▸ EXCERPT TO READ
These are just a few examples of the digital collectibles sold as non-fungible tokens, many at forehead-slapping prices. NFTs have become a hot commodity among crypto investors and celebrities, who have shown off their purchases on late-night TV and social media — causing some critics to wonder about the financial interests being served.
NFTs work much like bitcoin and other cryptocurrencies, but with a key difference: Each NFT is unique and indivisible. That allows them to serve as proof of ownership for items that may themselves be easily copied and shared online.
An NFT enables people to declare, “This particular copy is the authentic original, and here’s who owns it.” Although NFT sales aren’t immune to fraud and other crimes, the tokens themselves are extremely reliable as ownership records.
Still fuzzy on the details? Here are some of the basics.
How does all this work?
Non-fungible tokens are bits of data that represent items, whether digital or physical. In many cases, the tokens merely point to a specific thing stored somewhere else — on a computer server, say, or at a city hall.
What makes them special is the way they are protected against duplication and tampering. NFTs are secured with powerful encryption and then recorded in a digital ledger known as a blockchain — in most cases, Ethereum.
The point of blockchain technology is to maintain records without relying on a central authority, such as a bank or a government. Instead, the information is spread among the thousands of computers that perform the math that maintains and adds to the blockchain.

Element lookup rows
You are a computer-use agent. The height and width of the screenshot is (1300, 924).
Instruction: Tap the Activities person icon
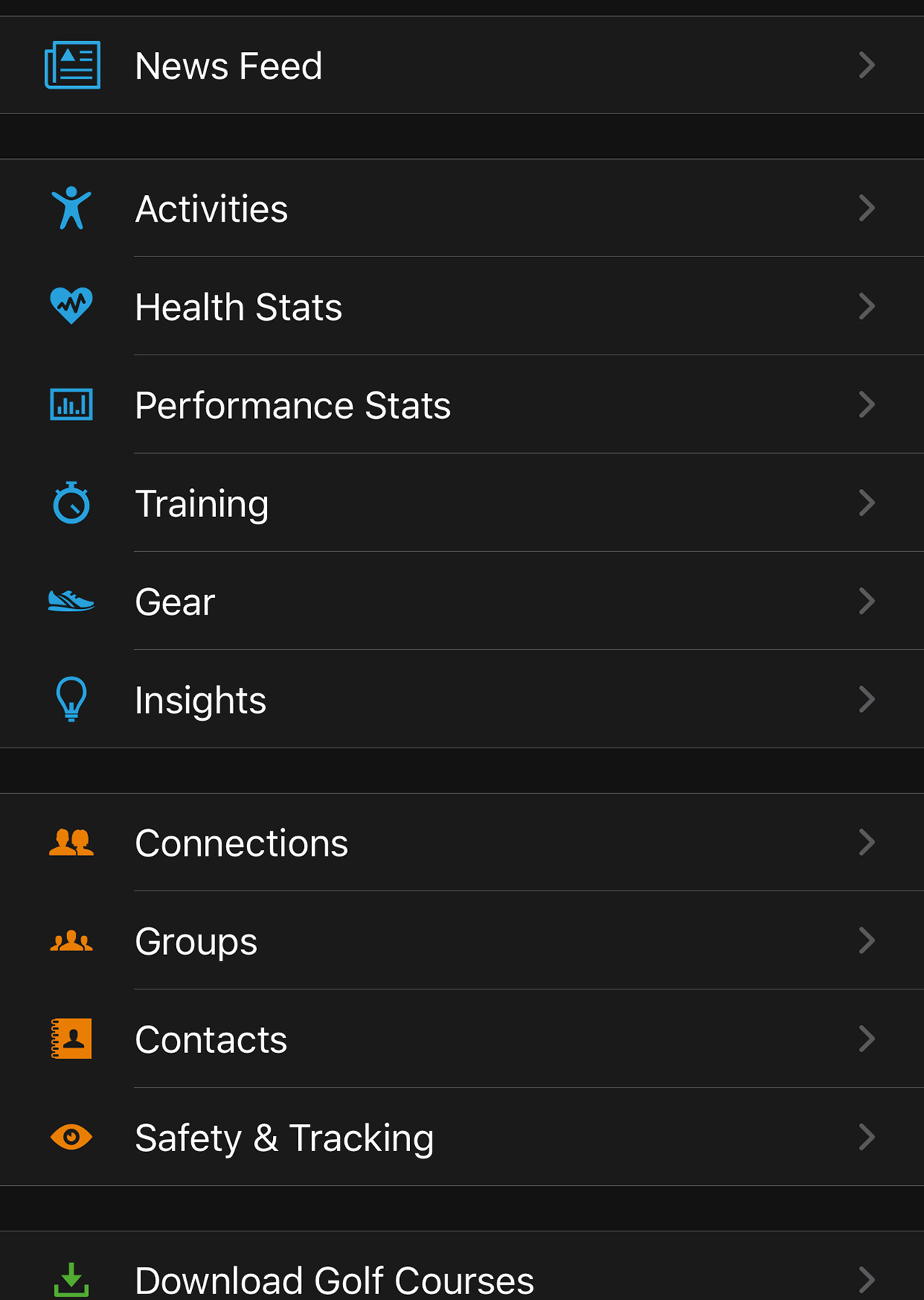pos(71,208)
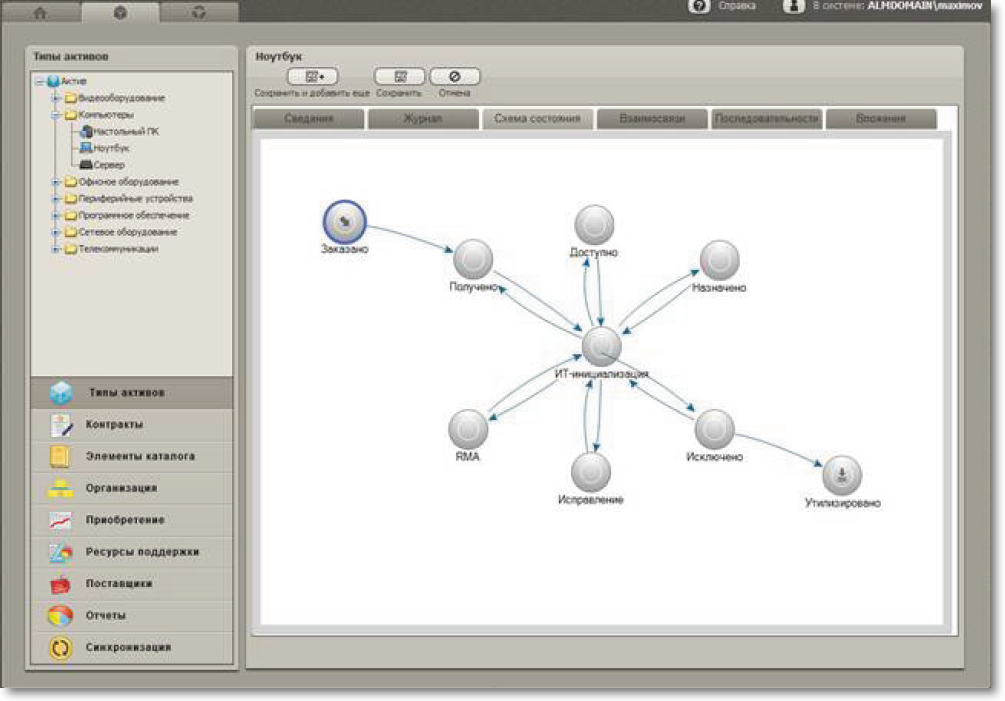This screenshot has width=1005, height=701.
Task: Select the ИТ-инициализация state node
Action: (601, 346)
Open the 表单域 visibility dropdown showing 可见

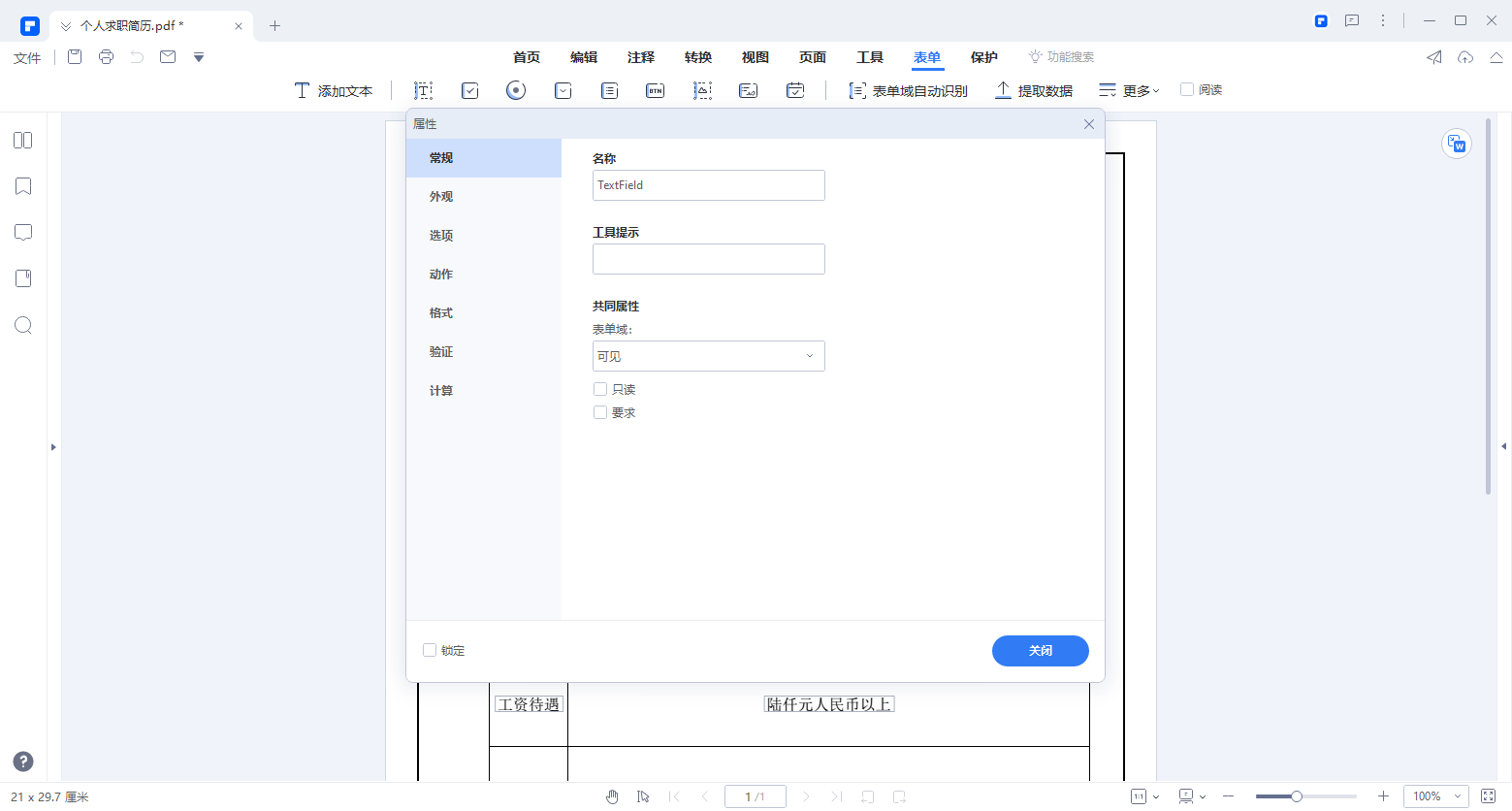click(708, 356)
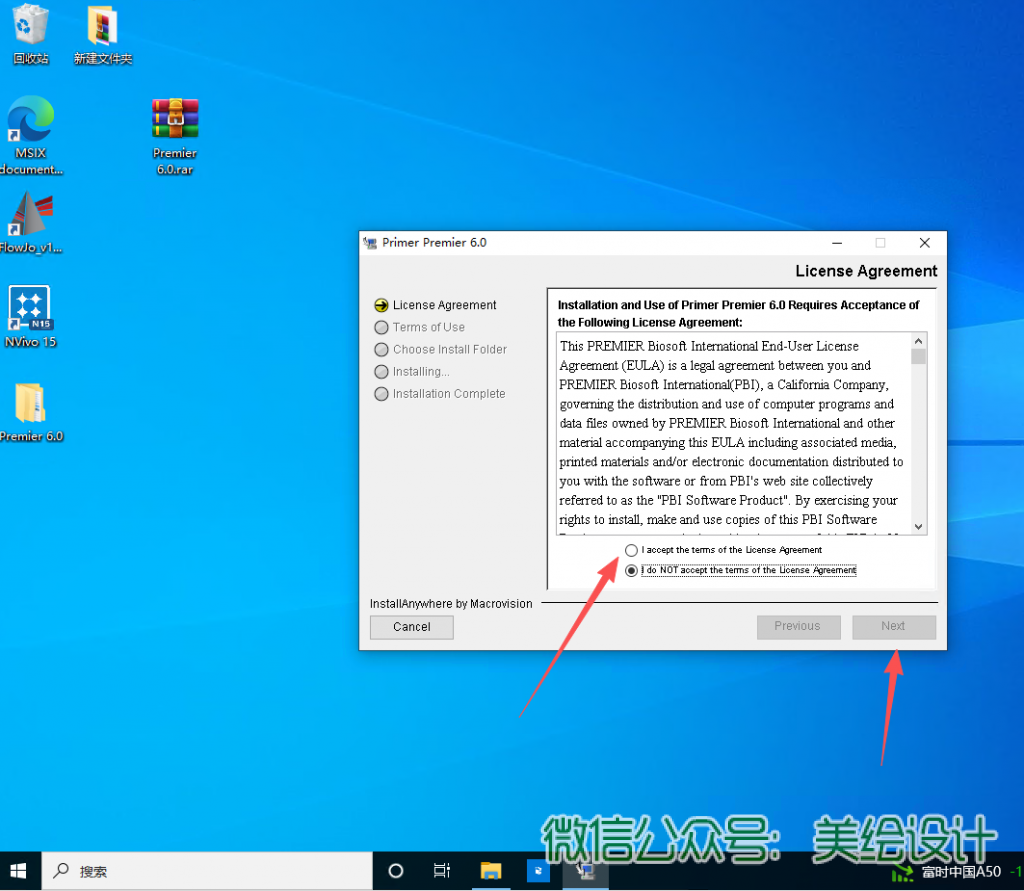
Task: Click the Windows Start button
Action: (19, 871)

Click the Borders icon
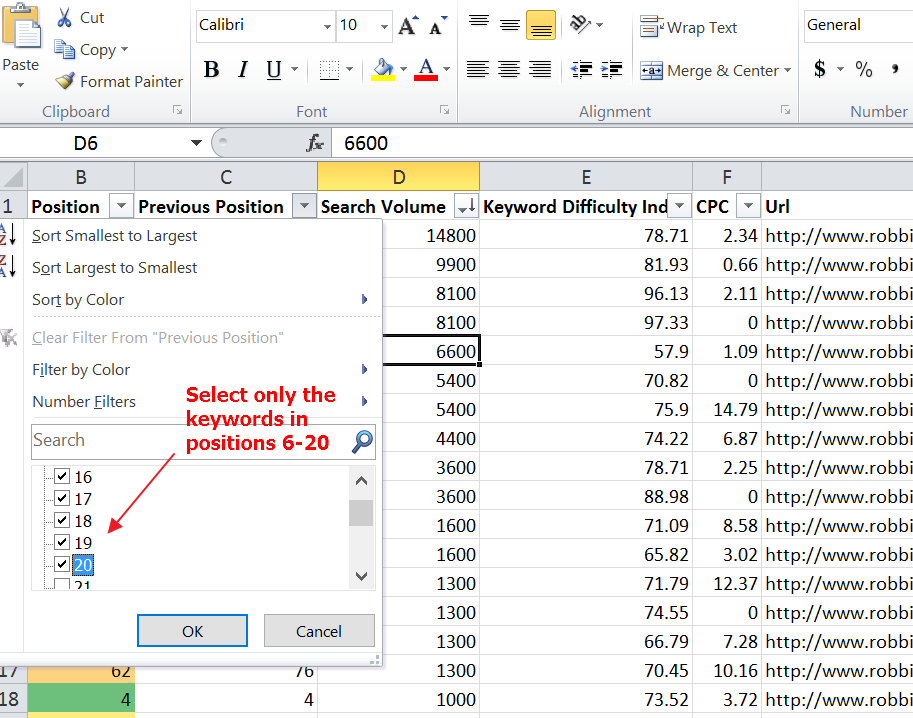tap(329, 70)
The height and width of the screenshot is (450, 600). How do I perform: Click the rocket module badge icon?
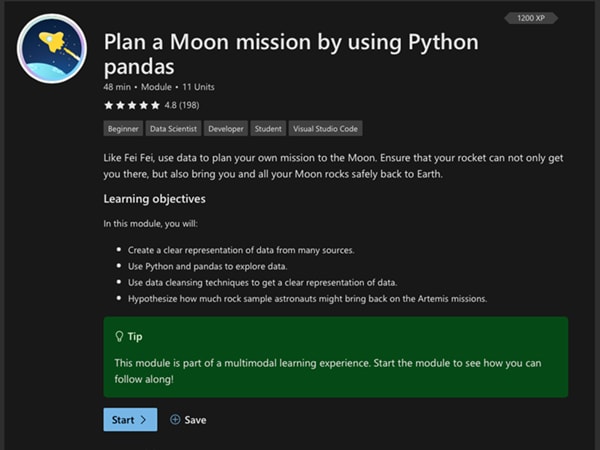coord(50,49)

▸ WHAT YOU WILL DO
Name every group of people that the first paragraph of the NFT excerpt mentions.

▸ TASK RESULT
Crypto investors, celebrities, and critics.